一份整理 | PyTorch是什么,为何选择它
Posted CSU迦叶
tags:
篇首语:本文由小常识网(cha138.com)小编为大家整理,主要介绍了一份整理 | PyTorch是什么,为何选择它相关的知识,希望对你有一定的参考价值。
PyTorch是什么
PyTorch是一个基于Python的科学计算包,主要提供以下两种用途:
- 在GPU算力或其他加速器上作为NumPy的替代
- 一个用于实现神经网络的自动求导库
PyTorch的特性
PyTorch的祖先是Chainer,HIPS autograd,twitter-autograd.
这些库有以下两个鲜明的特征:
- 动态的,运行时定义:一个动态框架仅仅通过运行期望的操作来对函数求导,这与实现一个预先符号求导的静态的图结构再多次运行的方式恰恰相反。这样一来就允许用户使用任何想要的宿主语言特性(如各种控制流结构),以每次迭代都要求执行的求导为代价。动态执行将PyTorch和TensorFlow,Caffe这样的静态架构区分开来了。
A dynamic framework defines the function to be differentinated simply by running the desired computation,as opposed to specifying a static graph structure which is differentiated symbolically ahead of time and then run many times.This permits users to use any host-language features they want(e.g.,arbirary control flow constructs),at the cost of requiring differentiation to be carried out every iteration.Dynamic execution distinguishes PyTorch from static frameworks like TensorFlow,Caffe,etc.
简言之,动态计算图不容易优化,当不同输入的网路结构不一致时,难以并行计算,但是灵活性比较高。
- 立即的,迫切的执行:一个迫切的框架在遇到张量运算时才会运行;它甚至避免去实现一个“前向的图”,仅仅记录下对于求导运算必要的内容。这就站在DyNet的对立面上了,DyNet采用懒评估的方式,在每一次训练迭代中都会真实地重建前向和反向图。立即执行允许CPU和GPU运算被管道化,但是放弃了整个网络进行优化和批处理。

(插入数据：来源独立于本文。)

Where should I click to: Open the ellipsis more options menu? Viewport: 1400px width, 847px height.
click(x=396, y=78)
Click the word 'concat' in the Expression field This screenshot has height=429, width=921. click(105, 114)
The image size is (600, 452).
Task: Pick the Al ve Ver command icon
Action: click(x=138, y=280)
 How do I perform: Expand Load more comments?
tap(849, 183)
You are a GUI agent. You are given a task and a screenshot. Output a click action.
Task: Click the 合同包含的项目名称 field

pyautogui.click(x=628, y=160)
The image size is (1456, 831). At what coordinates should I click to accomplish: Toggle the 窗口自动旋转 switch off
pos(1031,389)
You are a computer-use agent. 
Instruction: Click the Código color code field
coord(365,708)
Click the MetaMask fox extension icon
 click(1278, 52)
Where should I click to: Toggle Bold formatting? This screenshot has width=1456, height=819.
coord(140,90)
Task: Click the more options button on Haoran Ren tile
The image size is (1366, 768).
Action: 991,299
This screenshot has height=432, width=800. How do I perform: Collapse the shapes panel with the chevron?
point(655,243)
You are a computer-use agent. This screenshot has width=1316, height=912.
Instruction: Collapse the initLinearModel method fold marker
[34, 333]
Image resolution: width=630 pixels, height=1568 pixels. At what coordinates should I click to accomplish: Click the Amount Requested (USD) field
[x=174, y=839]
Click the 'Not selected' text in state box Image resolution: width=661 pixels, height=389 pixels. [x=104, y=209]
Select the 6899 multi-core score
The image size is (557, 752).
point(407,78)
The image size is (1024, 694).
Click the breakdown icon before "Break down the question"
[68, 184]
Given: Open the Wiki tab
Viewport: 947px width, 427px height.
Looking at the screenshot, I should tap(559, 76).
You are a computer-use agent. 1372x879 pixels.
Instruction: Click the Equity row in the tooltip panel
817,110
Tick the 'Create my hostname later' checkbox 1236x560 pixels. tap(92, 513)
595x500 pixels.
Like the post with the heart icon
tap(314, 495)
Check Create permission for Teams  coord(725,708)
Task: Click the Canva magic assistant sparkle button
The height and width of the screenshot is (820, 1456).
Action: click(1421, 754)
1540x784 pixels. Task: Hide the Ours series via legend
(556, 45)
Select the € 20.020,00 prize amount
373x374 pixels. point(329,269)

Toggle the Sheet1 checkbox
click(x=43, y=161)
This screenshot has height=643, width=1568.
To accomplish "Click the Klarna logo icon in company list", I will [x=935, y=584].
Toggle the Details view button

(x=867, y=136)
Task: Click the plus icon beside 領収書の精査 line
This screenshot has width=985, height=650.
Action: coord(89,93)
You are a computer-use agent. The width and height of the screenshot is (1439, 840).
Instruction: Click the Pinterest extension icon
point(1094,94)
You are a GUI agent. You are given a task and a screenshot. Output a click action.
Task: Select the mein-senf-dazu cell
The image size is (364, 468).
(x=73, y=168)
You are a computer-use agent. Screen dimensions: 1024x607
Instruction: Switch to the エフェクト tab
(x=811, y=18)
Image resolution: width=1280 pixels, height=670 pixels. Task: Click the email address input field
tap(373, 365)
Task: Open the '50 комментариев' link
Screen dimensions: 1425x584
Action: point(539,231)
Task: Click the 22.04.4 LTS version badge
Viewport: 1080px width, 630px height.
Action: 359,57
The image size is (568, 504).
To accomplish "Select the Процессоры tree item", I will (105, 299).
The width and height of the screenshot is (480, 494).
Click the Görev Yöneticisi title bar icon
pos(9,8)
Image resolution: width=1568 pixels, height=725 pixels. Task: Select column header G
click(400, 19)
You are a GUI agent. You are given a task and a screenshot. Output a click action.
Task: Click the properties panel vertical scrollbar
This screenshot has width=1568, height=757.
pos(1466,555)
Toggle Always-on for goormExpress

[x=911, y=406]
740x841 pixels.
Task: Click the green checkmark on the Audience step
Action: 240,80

An eager framework runs tensor computations as it encounters them;it avoids ever materializing a "forward graph", recording only what is necessary to differentiate the computation.This stands in contrast to DyNet,which employs lazy evaluation,literally rebuilding the forwards and backwards graph every training iteration.Immediate execution allows CPU and GPU computation to be pipelined,but gives up the opportunity for whole-network optimization and batching.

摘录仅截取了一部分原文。